━━━━━ SUPPLIED INFORMATION

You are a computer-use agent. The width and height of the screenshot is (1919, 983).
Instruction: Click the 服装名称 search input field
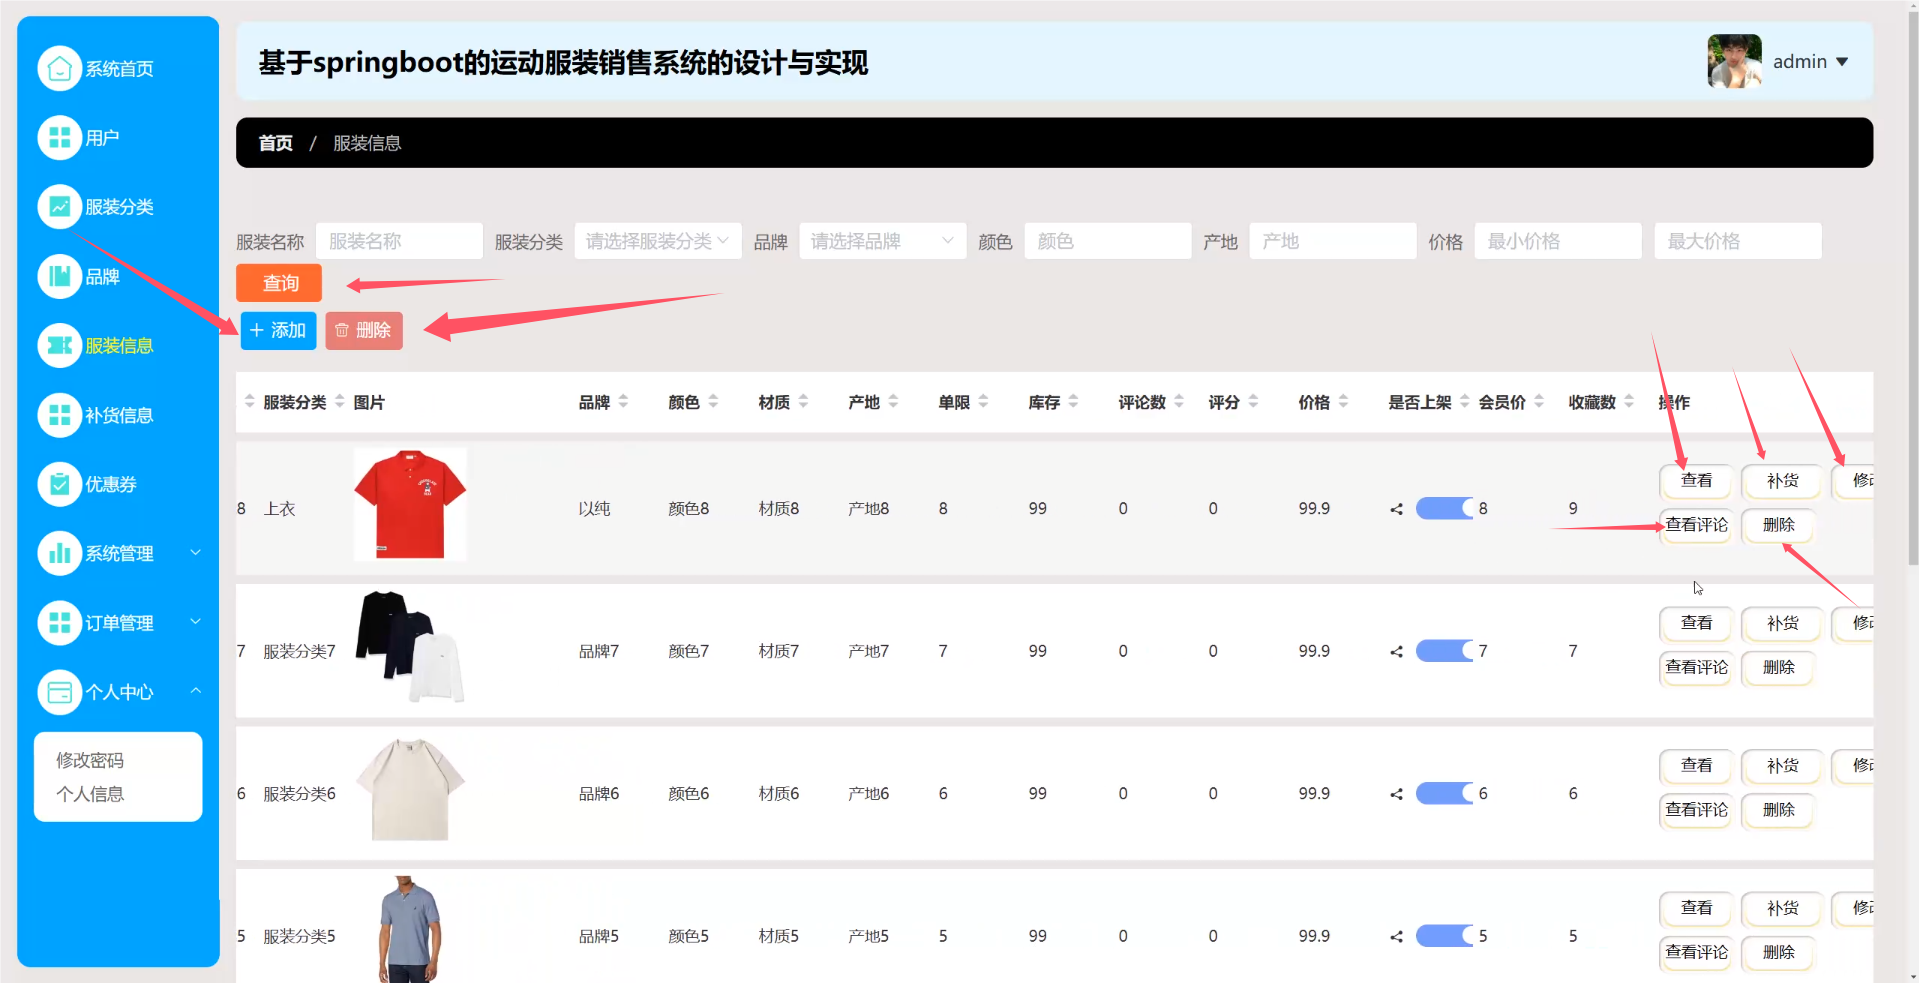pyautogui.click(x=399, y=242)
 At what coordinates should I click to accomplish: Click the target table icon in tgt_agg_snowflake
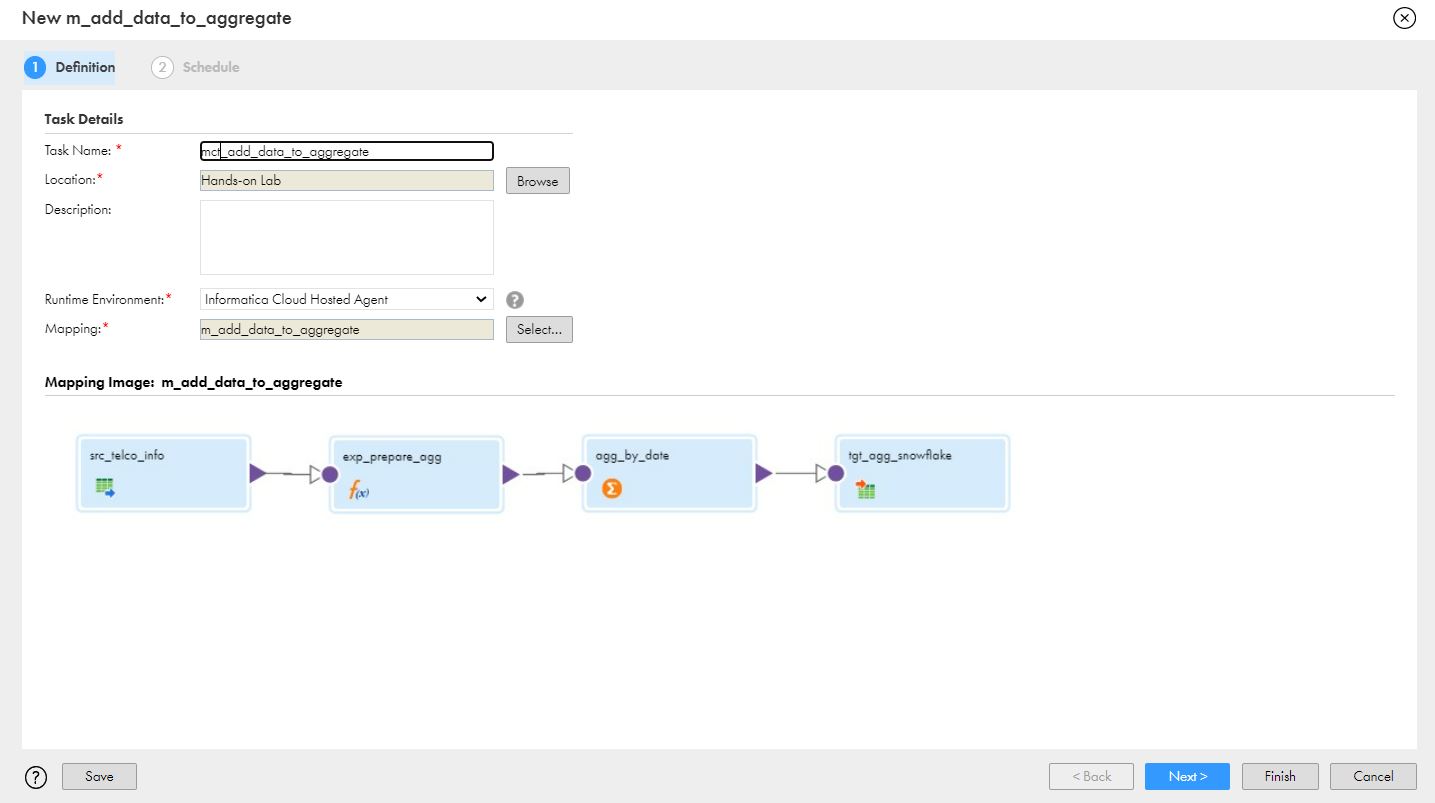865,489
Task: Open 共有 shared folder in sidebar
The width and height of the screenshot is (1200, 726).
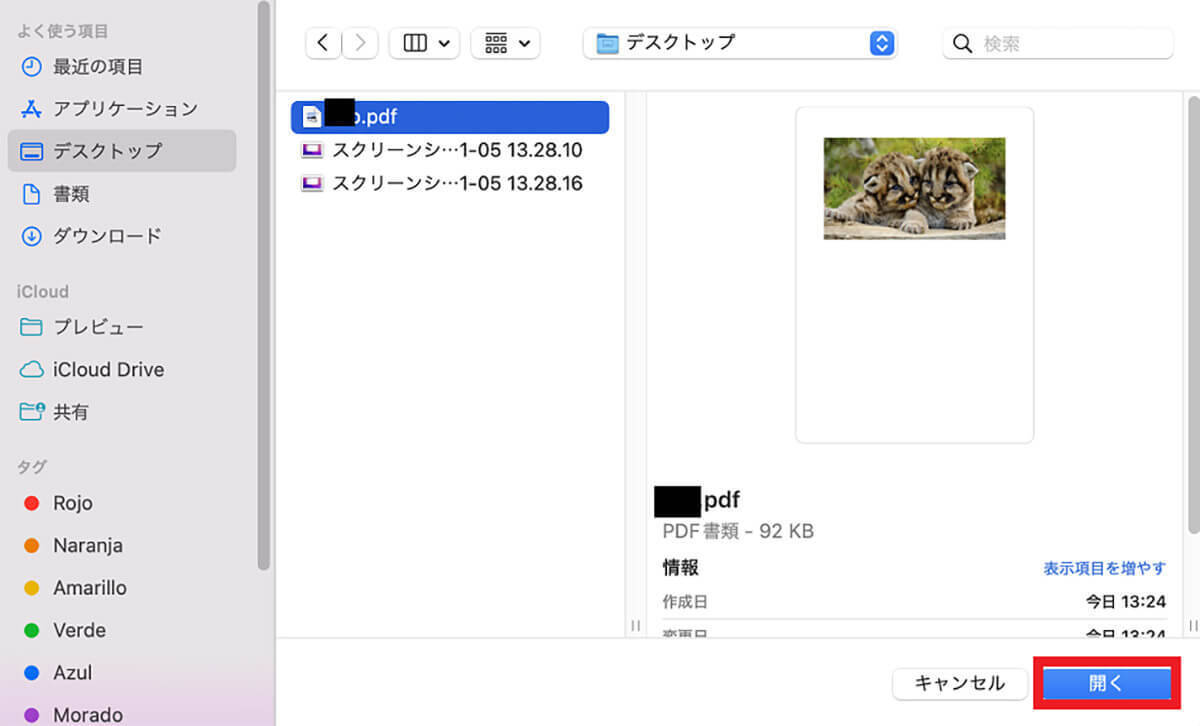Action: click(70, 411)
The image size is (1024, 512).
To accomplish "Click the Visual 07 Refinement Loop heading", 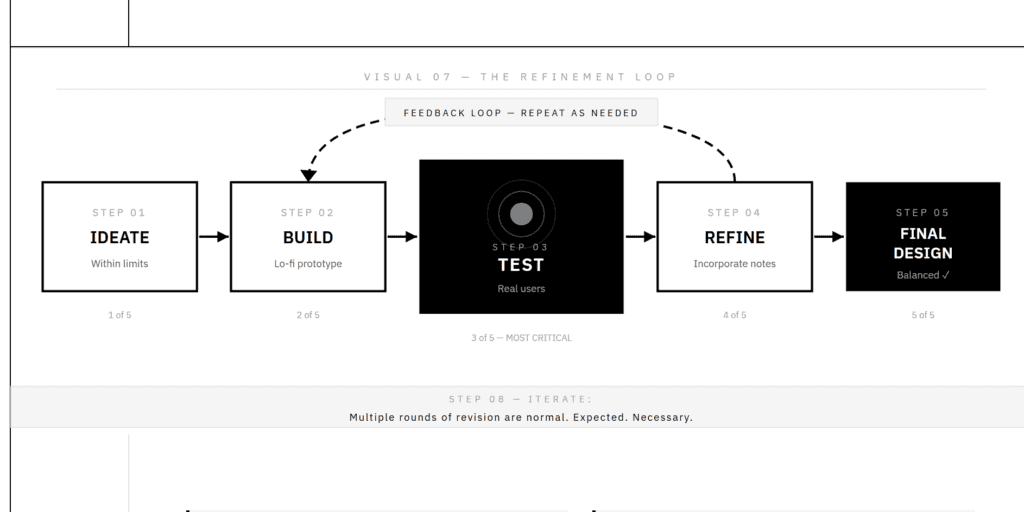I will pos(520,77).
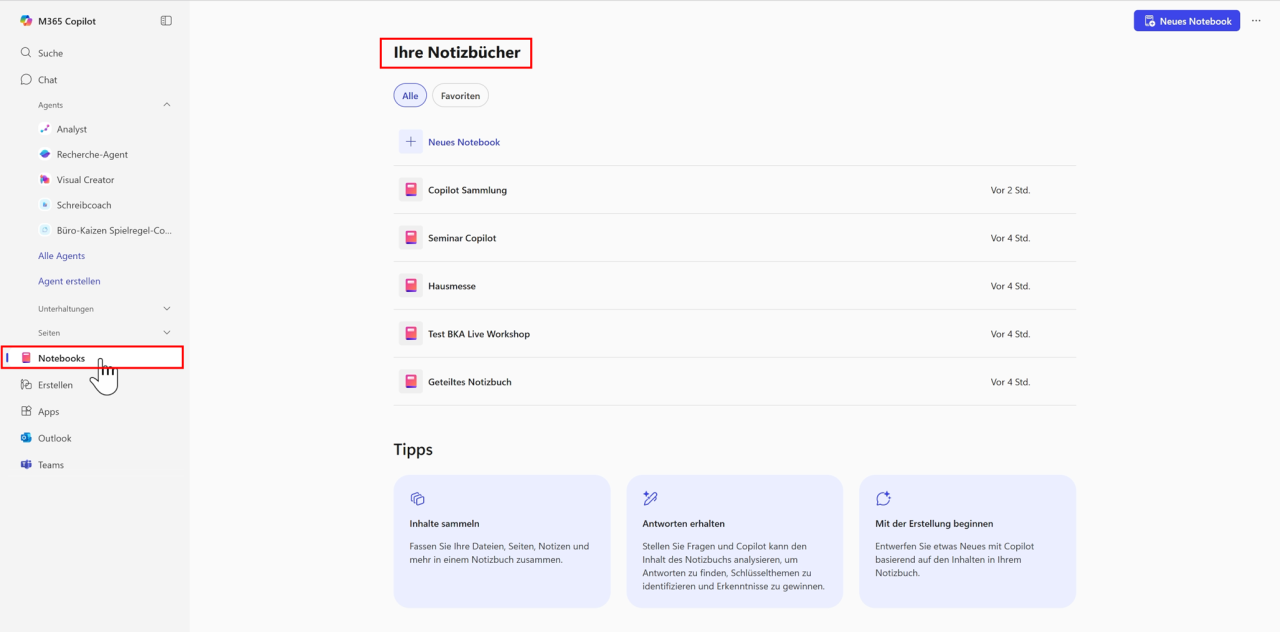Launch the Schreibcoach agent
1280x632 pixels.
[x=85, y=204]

━━━━━━━━━━

» ACTIVITY:
In the entries above, every line from the line with "Instruction: Click the" to the line with "The image size is (1024, 512)." is to be printed exactly, with both ends included and pictures excluded.

» SOLUTION BELOW:
Instruction: Click the 服装名称 search input field
pyautogui.click(x=399, y=242)
 At what coordinates should I click to accomplish: Click the target table icon in tgt_agg_snowflake
865,489
Task: Open 共有 shared folder in sidebar
The width and height of the screenshot is (1200, 726).
Action: click(70, 411)
The image size is (1024, 512).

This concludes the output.